In our last post we took a close look at a handful of different web query options available in Microsoft Excel.
By the end of that post we had an Excel file that was able to automatically go out and pull in a raw listing of player names and salaries. All you had to do was figure out the ID for the slate of games you’re entering on FanDuel and type in that five digit number.
Then voila… Current salary information (or you can even run it for tomorrow to start planning the night before)!
The Next Step
So now we have player names and salaries. And we know from doing research at how to succeed playing DFS that we also need to bring in other information like batting and pitching splits, Vegas over/unders, and weather data.
We also know that using Player IDs is a more reliable way of matching players up with all of this data.
New Column On The Player ID Map
To bring all this data together, I recognized that we need a way to match a player’s name according to FanDuel to the player ID systems shown on the Player ID Map. So I made an update to the map over the weekend and added “FANDUELNAME” in column AF (I also added over 30 new players that have been called up during this season and/or are starting to have a “fantasy impact”. Guys like Carson Smith, Nate Karns, Carlos Frias, Lance McCullers).
If you’re using the Player ID Map and you want instructions on how to drop in an updated version, check this out.
But We Had a Problem
Look closely at the image below.
Who the heck is “Clayton KershawP”?
If you look through the list a little more you will see “Jose FernandezDL”, “Yordano VenturaDTD”, and “Ervin SantanaNA”.
You can probably see that some player names are reflecting health or availability information. This is great, but it poses a challenge for our ability to match to the new column in the Player ID Map. Kershaw is going to be listed as “Clayton Kershaw” on the list. Not “KershawP”.
Enter Excel Formulas “RIGHT”, “LEFT”, “FIND”, “LEN”, and “IF”

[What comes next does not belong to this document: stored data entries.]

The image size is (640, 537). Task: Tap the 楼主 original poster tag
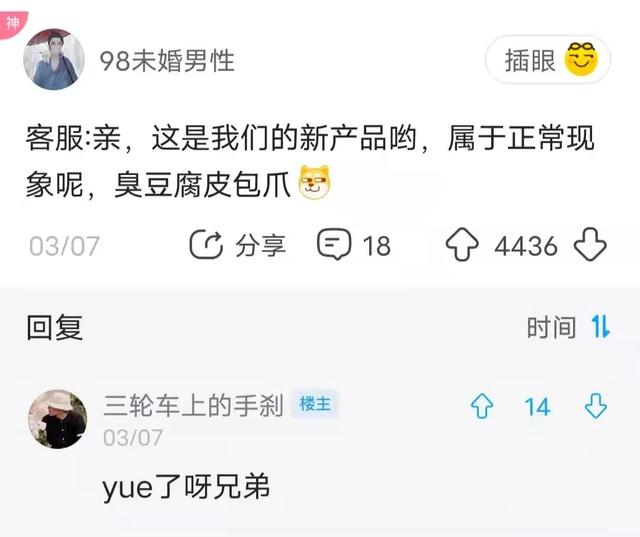point(315,404)
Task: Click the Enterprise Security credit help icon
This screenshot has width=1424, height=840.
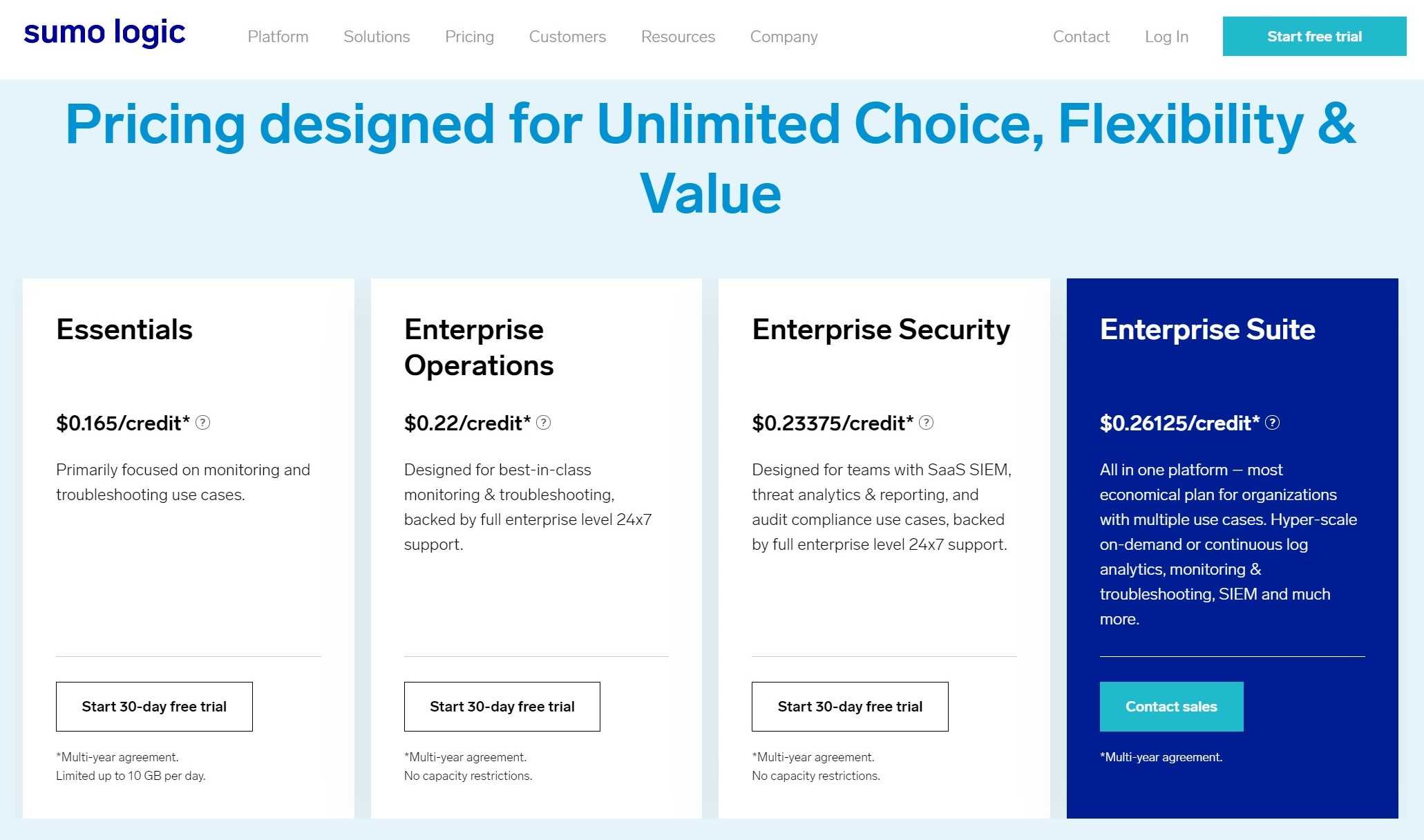Action: pos(927,423)
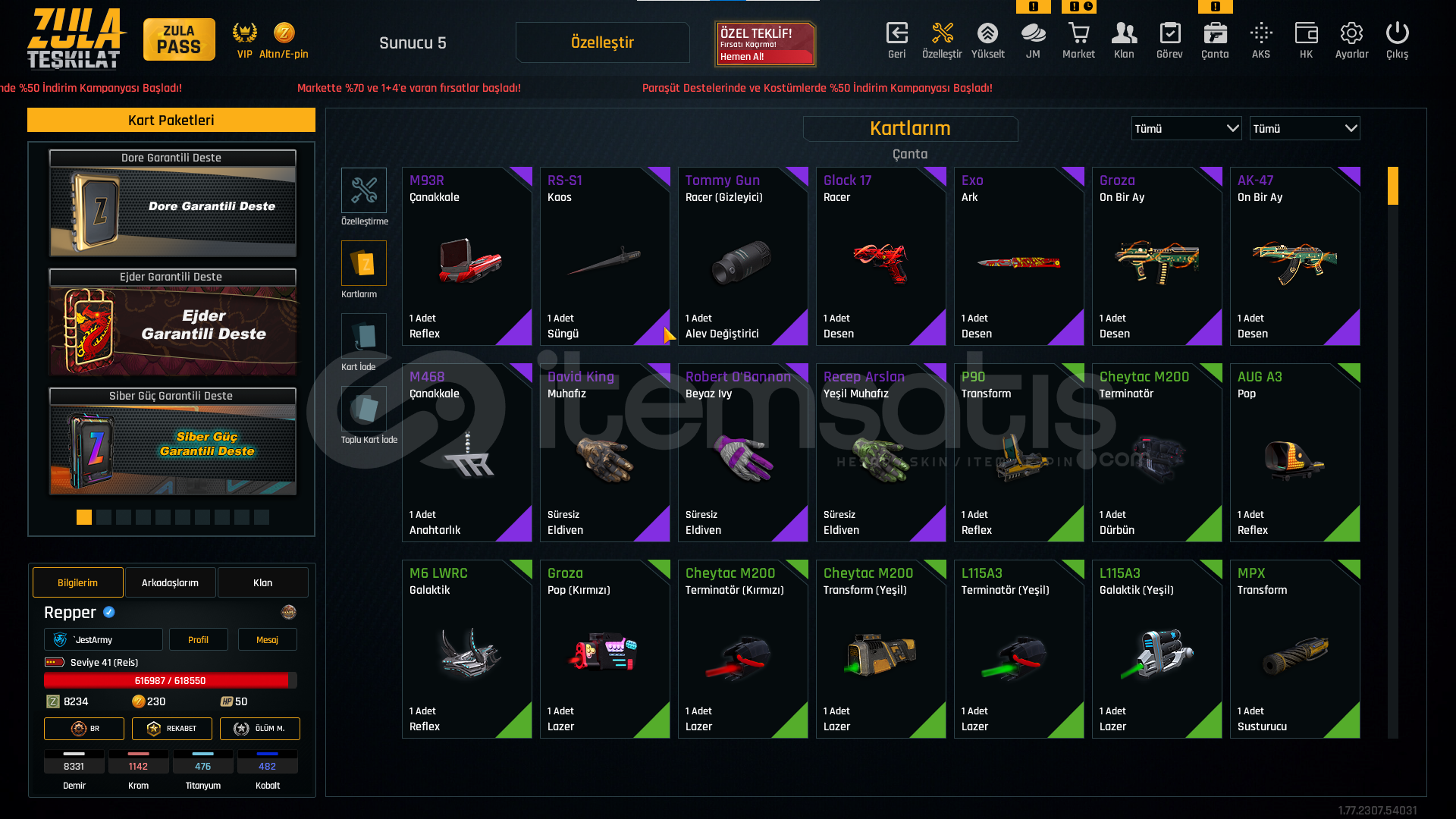Open the Market cart icon

pos(1078,33)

We are going to use a series of formulas to do the following things:
- Identify if a player name has “DL”, “DTD”, “NA”, or “P”. I’ve scanned the list of player names and those are the only injury/availability classifications I see.
- If a player has one of those health indicators on their name we will strip it off
- If a player does not have health indicators, we’ll just use their name as it is shown
RIGHT
The RIGHT function will give you the rightmost characters in a text string. For example, we could use the RIGHT function to look at the string “Yu DarvishDL” to determine if the two rightmost characters are “DL”.
This formula uses two inputs:
- Text – The main string of text you want to pull the rightmost characters from (this can be a cell reference)
- Num_chars – The number of characters to pull out
We will use the RIGHT function to look at only the last three characters of each player’s name. We only need the last three because our longest health indicator is “DTD” (three characters in length). And we don’t want to look at full names, because one of our health indicators is just “P”. We can’t just tell Excel to look for a capital P in an entire player name because player’s like Michael Pineda or David Price might cause us trouble. So by limiting our search to just the last three letters in a player name, we should be able to located “DL”, “DTD”, “NA”, and “P” without issue.
FIND
The FIND function searches for a specific string of text within another string of text. If the string you are searching for is located, it returns a number that indicates the location where the string starts. FIND is also case-sensitive (thank goodness, otherwise looking for “NA” at the end of player names could be a problem with guys named “Santana”).
This formula requires two inputs and has one optional input:
- Find_text – The string of text you are searching for. You can enter your text in double quotes or use a cell reference.
- Within_text – The string of text you want to search within. This can be a cell reference.
- Start_num (optional) – What character within the string you want to start searching at. For example, if you wanted to start by searching only after the fifth character in a name, you could enter a five for this argument.
We will use the FIND function in conjunction with the RIGHT formula mentioned above. We will use RIGHT to first pull out only the last three characters from a player’s name. We will then run a FIND on those three characters to look for “P”, “DTD”, “DL”, or “N/A”.
LEFT
Similar to the RIGHT function, LEFT will give you the leftmost characters in a text string.
This formula uses two inputs:
- Text – The main string of text you want to pull the leftmost characters from (this can be a cell reference)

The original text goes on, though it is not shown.